Выбор - Эсме Швалль-Вейганд
Шрифт:
Интервал:
Закладка:
И вдруг очередь останавливается. Нас отводят к группе эсэсовцев, стоящих у ворот.
– Кто попробует сбежать, будет расстрелян! – кричат они на нас. – Кто отстанет, будет расстрелян!
Нас снова что-то спасло. Уму непостижимо.
Мы опять идем маршем.
* * *
Это марш смерти, от Маутхаузена до Гунскирхена. Самое короткое расстояние, которое нас заставляли проходить, но мы так обессилели, что из двух тысяч в марше выживет только сотня. Мы с Магдой держимся друг за друга, твердо решив оставаться вместе и держаться на ногах. Каждый час по сотне девочек падает в канавы с обеих сторон дороги. Они слишком слабы или больны, чтобы продолжать идти, и их убивают на месте. Мы словно головка облетевшего одуванчика, семена которого разнес ветер, оставив лишь несколько белых пучков. Единственное, что во мне осталось, – это голод.
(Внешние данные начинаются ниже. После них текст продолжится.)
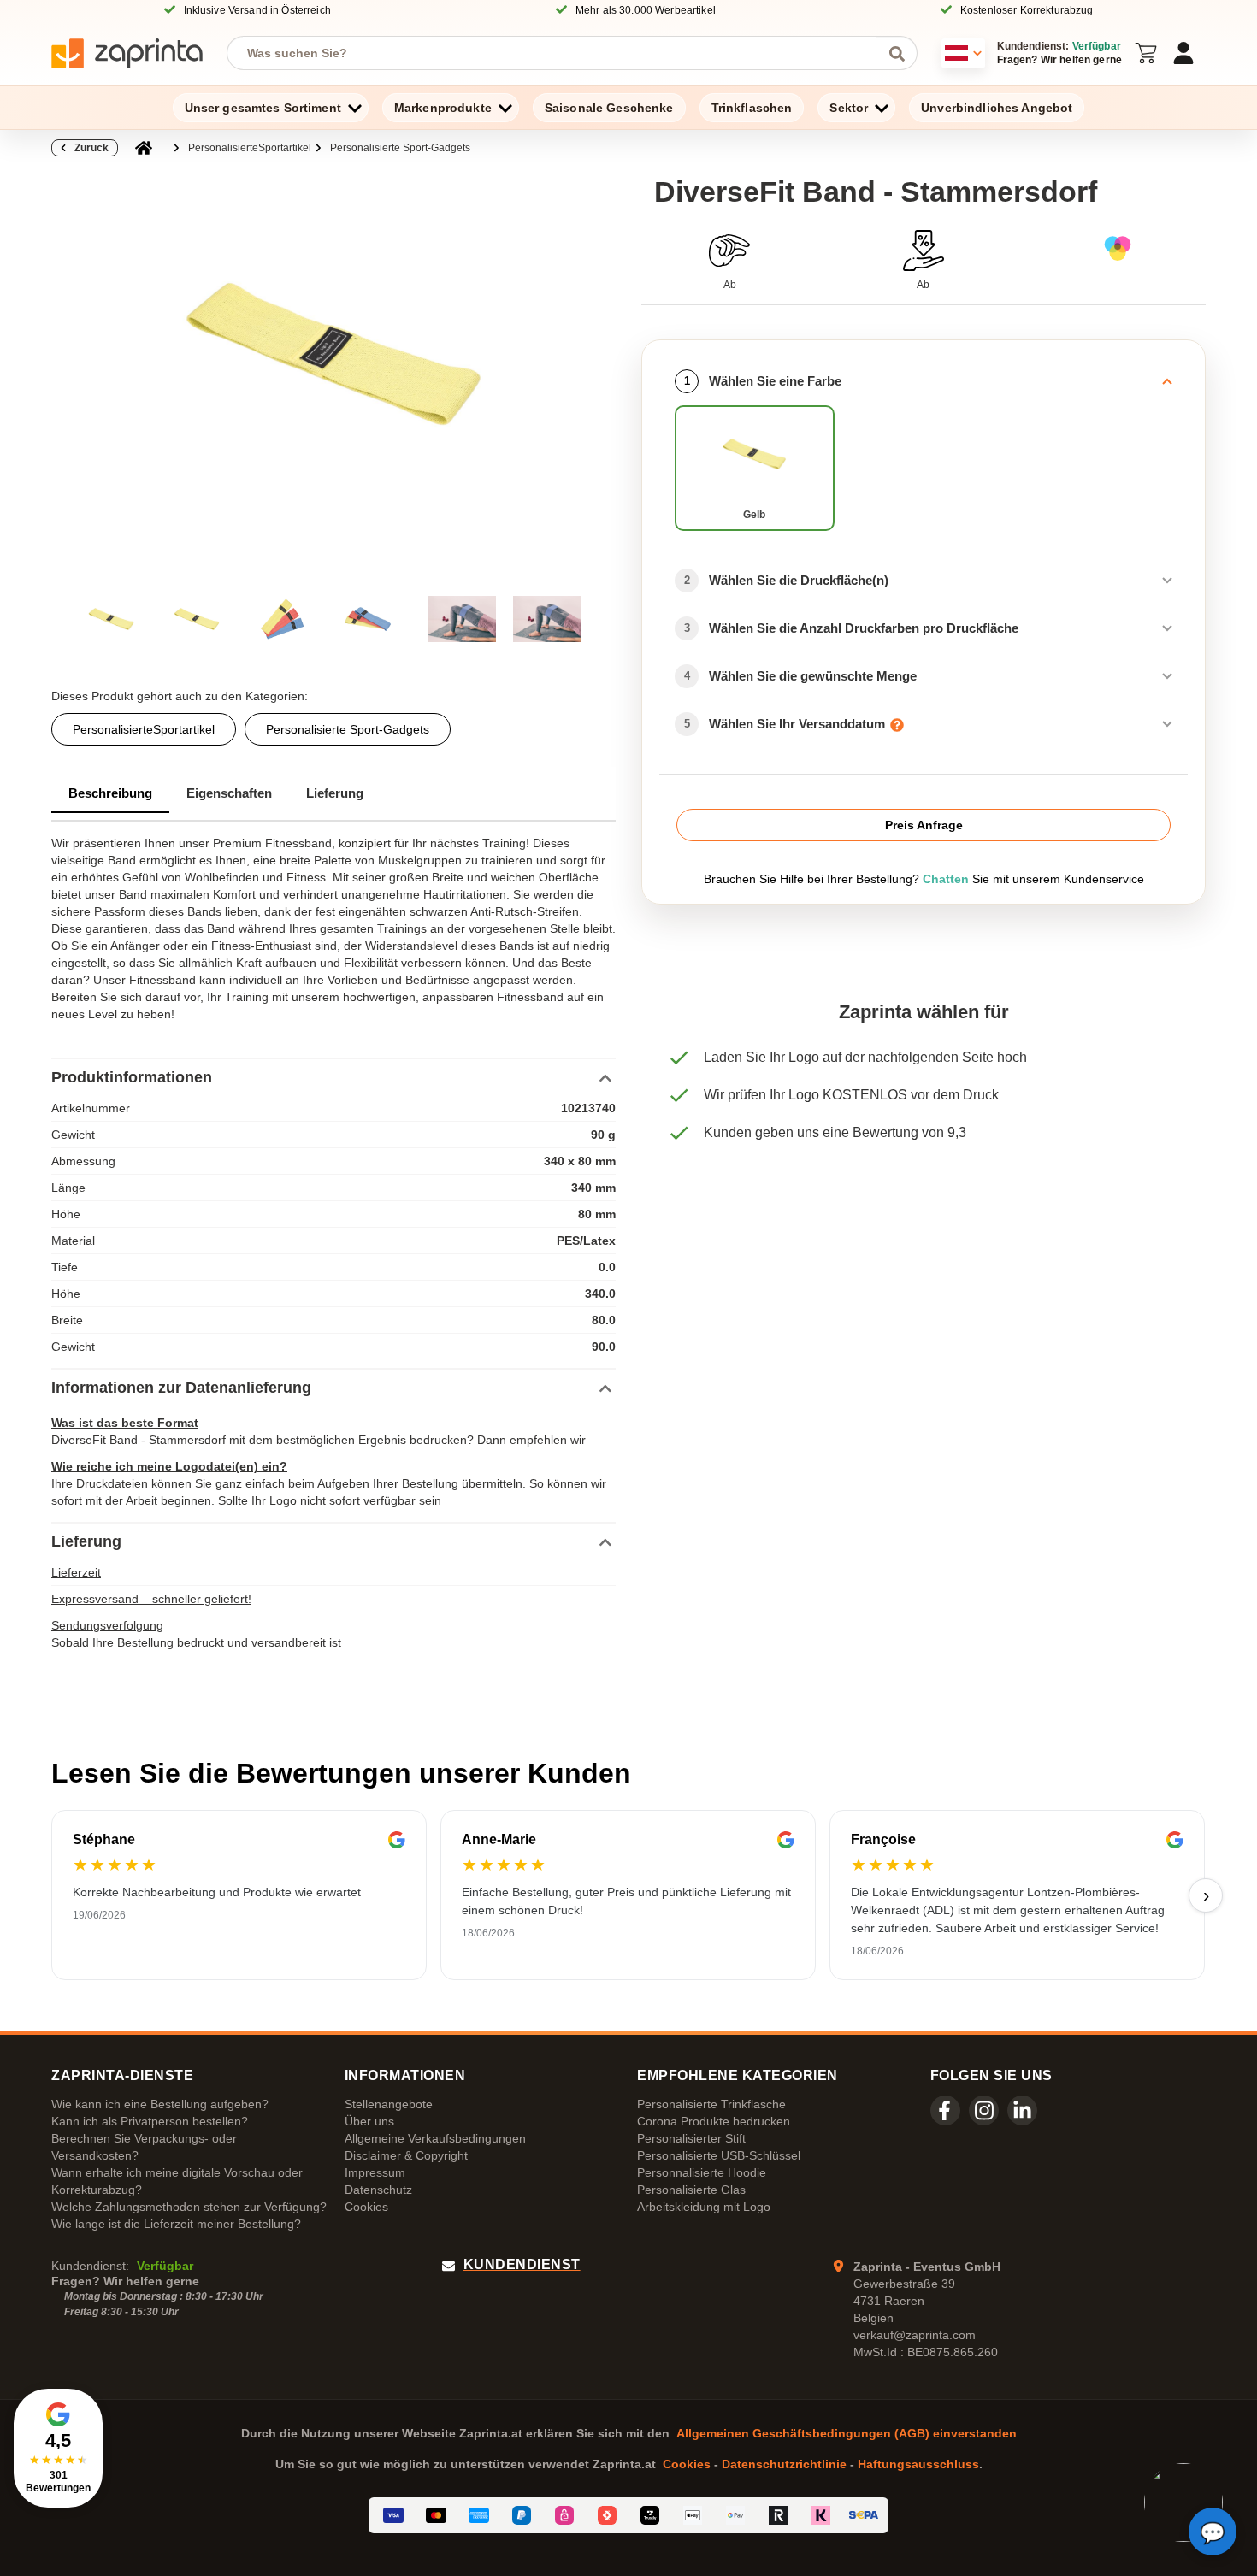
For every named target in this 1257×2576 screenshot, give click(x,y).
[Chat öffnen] (1212, 2531)
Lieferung (334, 793)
Все тело болит; все тело немеет. Еще один шаг, который я уже не могу сделать. Боль такая, что я не чувствую своих движений. Я вся – цепь боли, сигнал, циркулирующий от себя и обратно к себе. Даже не замечаю, что оступаюсь, пока не чувствую, как руки Магды и других девочек меня поднимают. Они переплели пальцы и удержали меня в этой живой люльке.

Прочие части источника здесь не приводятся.